▸ **YOUR GOAL**
When you reach the line in the listing below that contains "Screen dimensions: 850x576", begin returning lines exactly as written, and stop after the line that contains "on the time". Return no other lines.

▸ **DATA TO EXAMINE**
◆ ◆ ◆
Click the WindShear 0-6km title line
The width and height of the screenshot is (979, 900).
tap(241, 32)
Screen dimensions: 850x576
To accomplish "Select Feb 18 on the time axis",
◆ ◆ ◆
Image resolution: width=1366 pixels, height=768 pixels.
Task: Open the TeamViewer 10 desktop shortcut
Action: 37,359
◆ ◆ ◆
▸ **FINAL ANSWER**
Screen dimensions: 850x576
To accomplish "Select Feb 18 on the time axis",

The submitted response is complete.